Jana Edwards Shipley

Sport
- Sport: Athletics
- Event: pole vault

= Jana Shipley =

American athlete and coach

Jana Edwards Shipley was a record holder in the women's pole vault.

== Early life ==
Shipley is a native of Galena, Ohio and attended Big Walnut High School. She attended Ohio State University, where she competed in track and cross country, and graduated in 1979 with a degree in physical education.

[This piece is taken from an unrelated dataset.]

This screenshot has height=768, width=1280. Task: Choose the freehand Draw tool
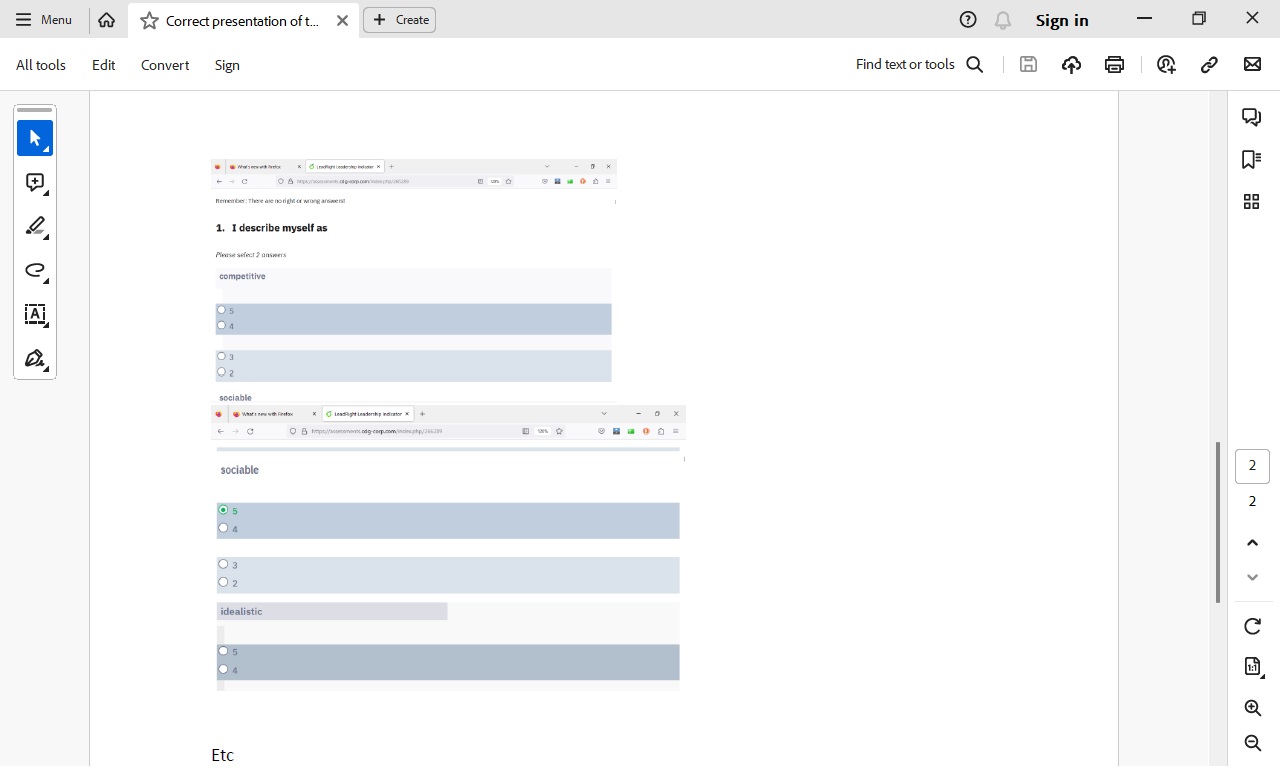pyautogui.click(x=35, y=270)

She then attended the same university to receive a master's degree in sports management in 1981.

== Career ==

=== Athletics ===
Shipley had learned to pole vault in 1980 teaching male athletes whilst working as a track coach in a school in Big Walnut.

The then Jana Edwards record four world records in the women’s pole vault:
- 3.05 m in June 1983 in Chicago.
- 3.34 m on 16 July 1983 in Tillsonburg.
- 3.50 m and 3.59 m on 23 July 1983 in Fort Wayne.

Shipley became the first women to surpass 3.50 m.

Note that the marks are unofficial because the IAAF did not list an official world record in the event until 1994.

=== Coaching ===
Shipley became the head women's track and field coach at Ohio Wesleyan University in 1980 and remained there until 1985.

Between 1987 and 1991 she was a golf coach at Ohio State University. She resigned from her coaching position in 1991.

She later became a golf coach, at Ohio Wesleyan, working there until 2020 when the program was cancelled because of the COVID-19 pandemic.

== Awards and honors==
In 1996, Shipley was inducted into the Ohio Wesleyan Hall of Fame.